これは一昨年ぐらいにリリースされたものだと思ってたら、もう6年前の2009年発売だったんですね。ボブ・ディラン初のクリスマス・アルバムであるところの「クリスマス・イン・ザ・ハート」です。

あの〜、ノーベル賞獲ってしまってから、色々と受賞を巡るあれこれや、その後のテレビ特集なんかを見ておりますと、うん、アタシゃ素直にクソガキの頃から好きで、アタシの知らない音楽を知るきっかけをたくさん与えてくれたボブ・ディラン、大好きなんですけど、だからこそ余計に「何か、詩がすっげぇ難しいけど、社会的な影響力がすげぇ大きかったよ」ということに終始した話ばかりなような気がして、ちょっとそういう持ち上げられ方には「んん〜?」と思っております。

「詩」っていうのは、ボブ・ディランが書いたものでなくても、それが「詩」として成立しているものは、どれもある程度の難しさはあって、だからこそその解釈や感動の道筋は、聴く人や読む人に委ねられ、個々人の知性や感性の中で、ゆっくりじっくりと消化されるべきものなんだと思います。

研究者や評論家といった、いわゆる”偉い人”が解釈する歌詞の話は、確かに参考にはなるかも知れませんが、あくまで参考程度にしておきましょうね。大切なのは歌詞もアレンジも曲調も音色もぜんぶひっくるめての「音楽」です。

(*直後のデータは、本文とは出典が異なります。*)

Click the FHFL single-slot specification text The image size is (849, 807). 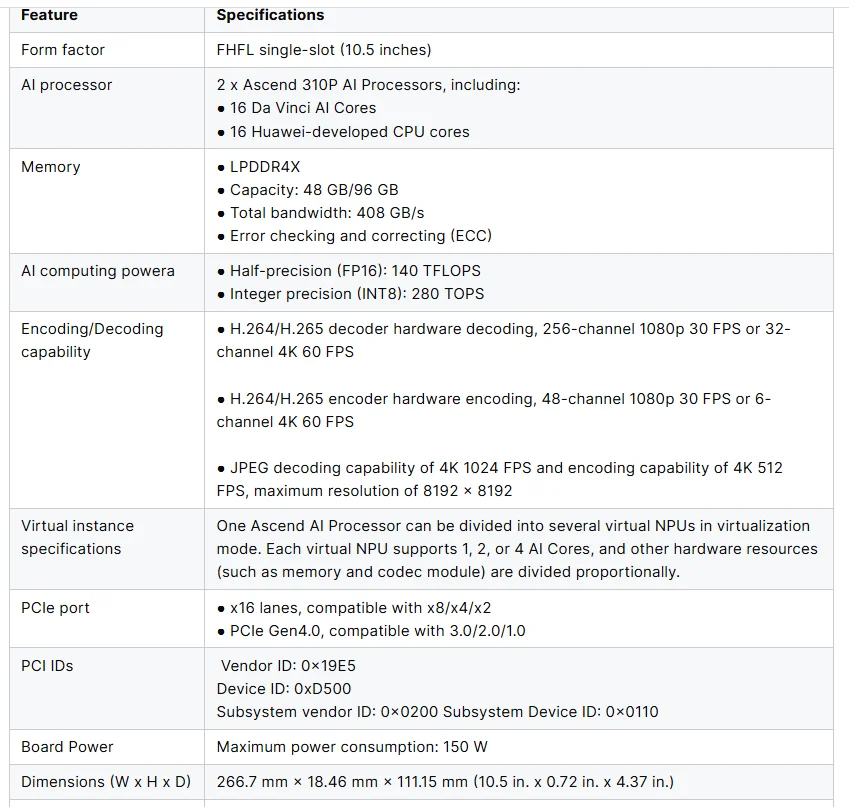pyautogui.click(x=324, y=50)
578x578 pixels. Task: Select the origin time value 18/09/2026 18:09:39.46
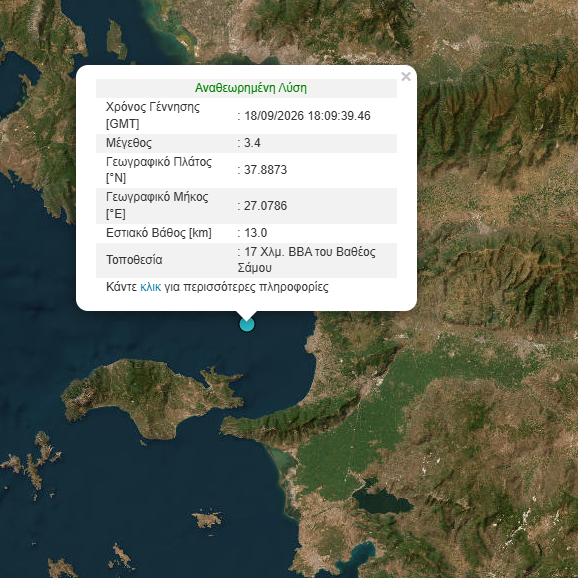(x=307, y=116)
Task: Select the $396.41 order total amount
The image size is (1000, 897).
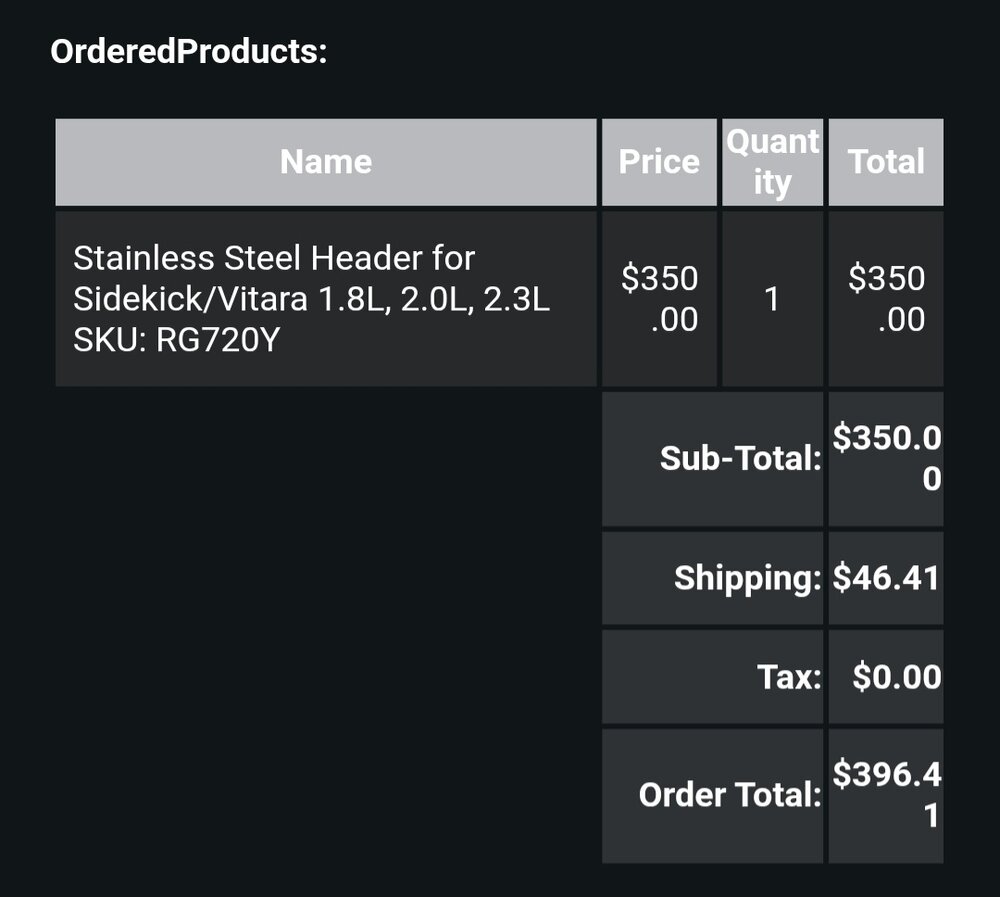Action: click(886, 795)
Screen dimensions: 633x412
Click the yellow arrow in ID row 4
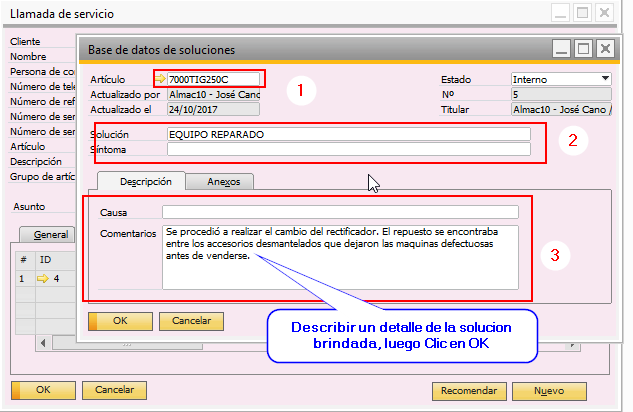42,279
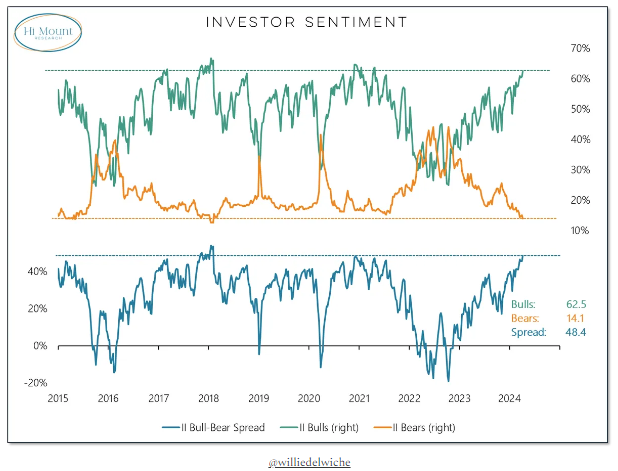Select the 2024 year label on the x-axis
This screenshot has width=618, height=471.
pyautogui.click(x=511, y=398)
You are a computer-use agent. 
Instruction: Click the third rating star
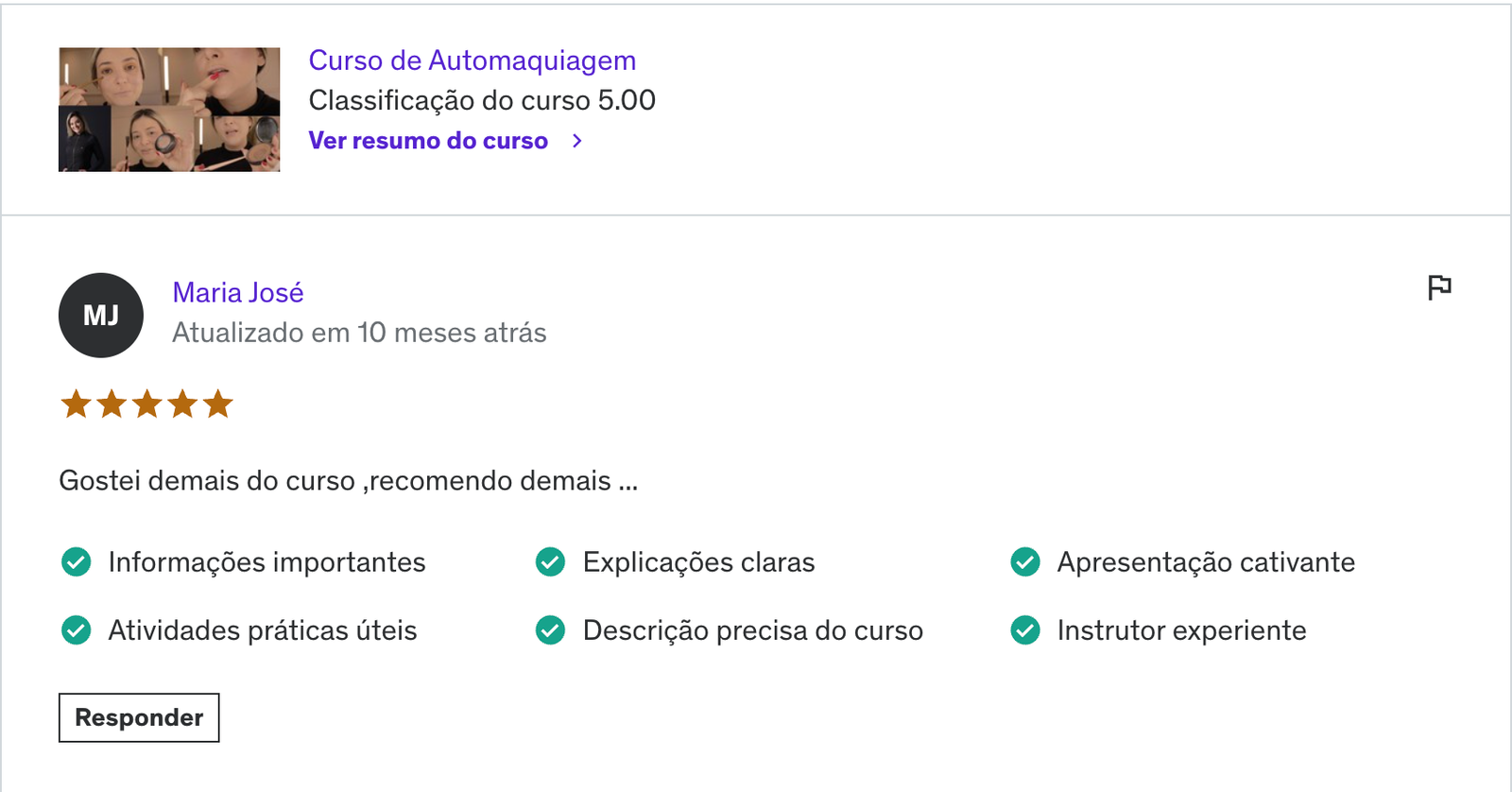tap(146, 405)
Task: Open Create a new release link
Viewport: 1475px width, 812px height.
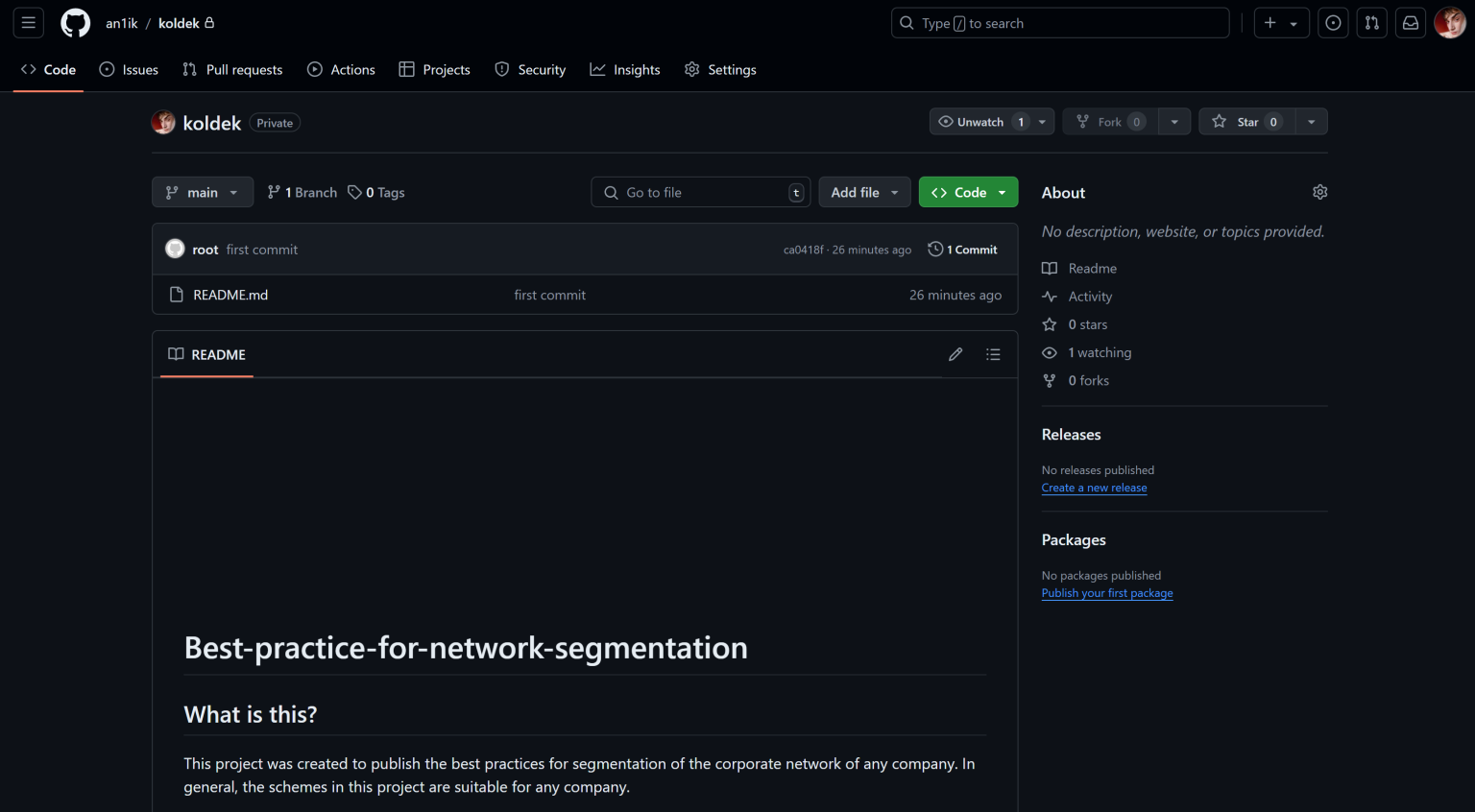Action: point(1094,488)
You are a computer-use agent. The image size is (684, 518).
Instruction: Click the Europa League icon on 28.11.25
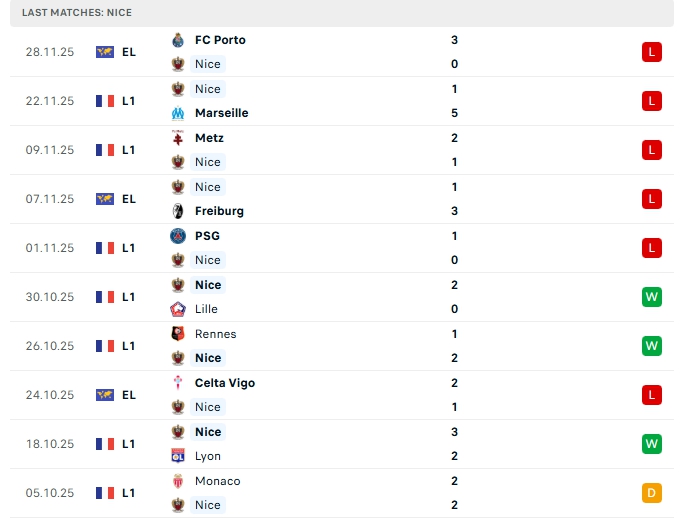pyautogui.click(x=105, y=52)
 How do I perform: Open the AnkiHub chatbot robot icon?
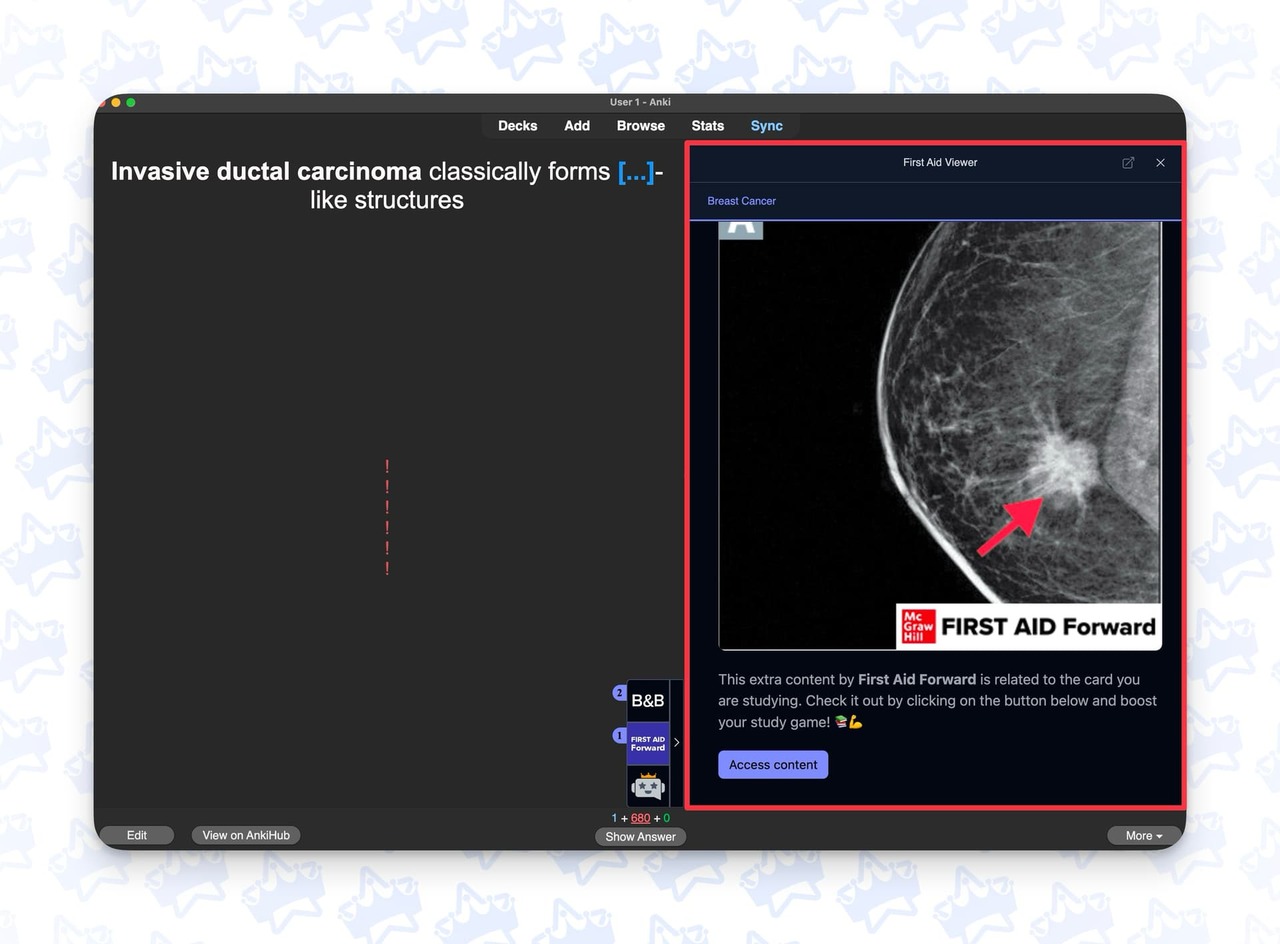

CD屋としては、まぁきっかけは何でもよろしい。それこそ「ノーベル賞もらった凄い人の音楽聴いてみよう」でもいいから、ボブ・ディラン聴いてみて、先入観とか世間の評価とかそういうものを、少しづつぺろんと剥がして楽しんでほしいな〜。というのが本音であります。

そんなことをあれこれとここ数日モヤモヤと考えていて

「う〜ん、ボブ・ディラン。そしてもうすぐクリスマス・・・う〜ん、う〜ん・・・あ、そうだ!いいのあるじゃない!!」

と、思い出して、今日は「クリスマス・イン・ザ・ハート」について書いております。


というのも、このアルバムはクリスマスの、というよりも、ディランの非常にリラックスして純粋に音楽楽しんでる”素”が良い具合に出てるアルバムだと思うからです。


【収録曲】
1.サンタクロースがやってくる
2.ドゥ・ユー・ヒア・ホワット・アイ・ヒア?
3.ウィンター・ワンダーランド
4.天には栄え
5.クリスマスを我が家で
6.リトル・ドラマー・ボーイ
7.クリスマス・ブルース
8.神の御子は今宵しも
9.あなたに楽しいクリスマスを
10.マスト・ビー・サンタ
11.シルバー・ベルズ
12.牧人 羊を
13.クリスマス・アイランド
14.ザ・クリスマス・ソング
15.ああベツレヘムよ

このアルバムは、1930年代から60年代にかけて作曲され、どちらかといえばクリスマス・ポップスというよりも、昔から家庭や学校などで歌われているおなじみ定番のクリスマス・ソングをカヴァーしたものです。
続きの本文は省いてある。